A Large Encoder-Decoder Polymer-Based Foundation Model
Abstract
Representation systems for polymers are a constant issue in deep-learning models for polymer property prediction, necessitating a balance between structural accuracy with interoperability to achieve utility in property prediction tasks. To facilitate this, we introduce a serialized polymer graph (SPG) notation and SPG-TED289M, a SPG-based foundation model for polymers, which has been pre-trained on a carefully curated dataset of 1 million SPG samples. To better handle the unique characteristics of SPG, we extended the tokenization process, resulting in a vocabulary of 2,407 distinct tokens. We evaluated the SPG-TED289M model's performance across a range of tasks including copolymer phase behavior, polymer membrane properties, multi-task learning, refractive index prediction, ionic conductivity, gas permeability, and glass transition temperature.
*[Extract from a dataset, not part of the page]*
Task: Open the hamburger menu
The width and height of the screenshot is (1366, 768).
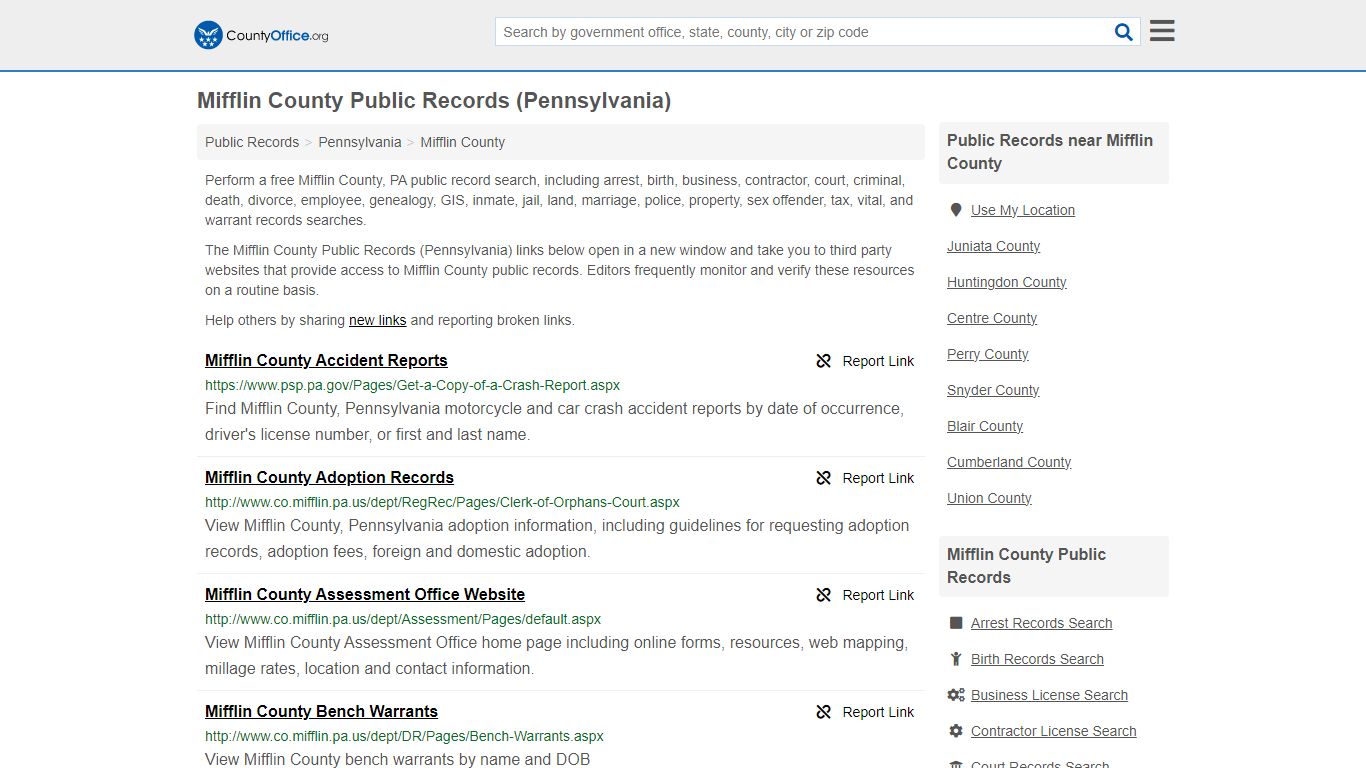Action: (x=1162, y=31)
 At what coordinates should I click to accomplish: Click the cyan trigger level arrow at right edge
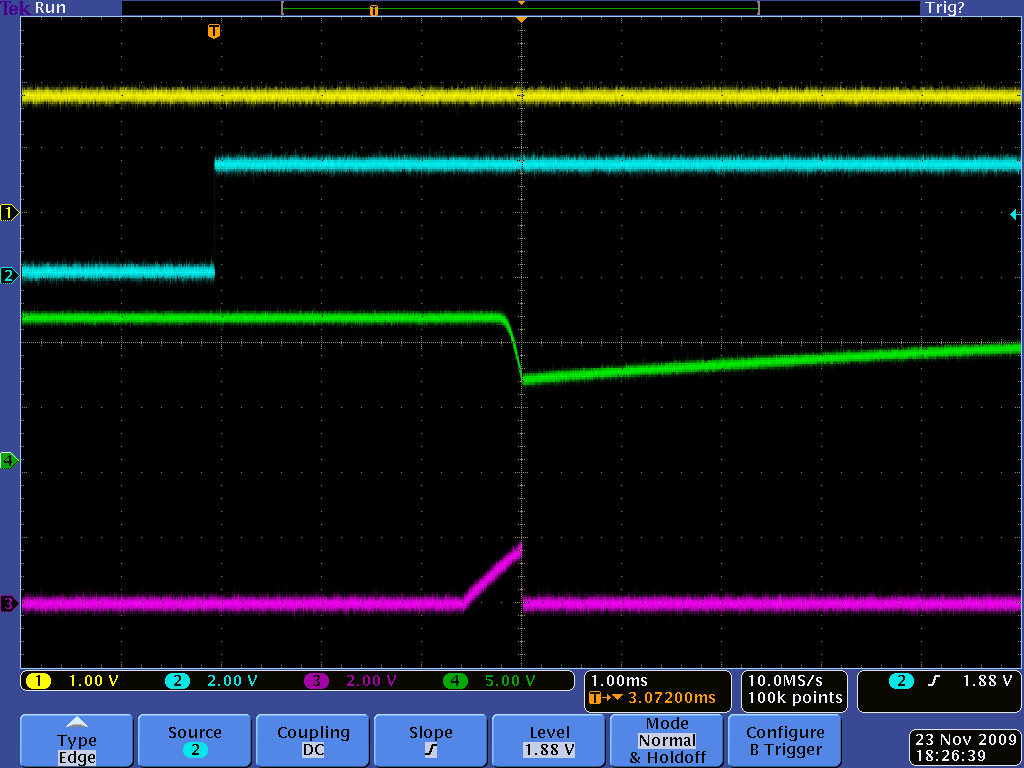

The model demonstrated state-of-the-art performance in most of these areas, achieving results on par with specialized models designed for specific tasks. This indicates that SPG-TED289M, with minimal fine-tuning, can adapt effectively to complex polymer-related tasks, showcasing its robustness and versatility as a foundation model. The SPG-TED289M model provides significant flexibility and scalability, making it a valuable tool for various applications in polymer science.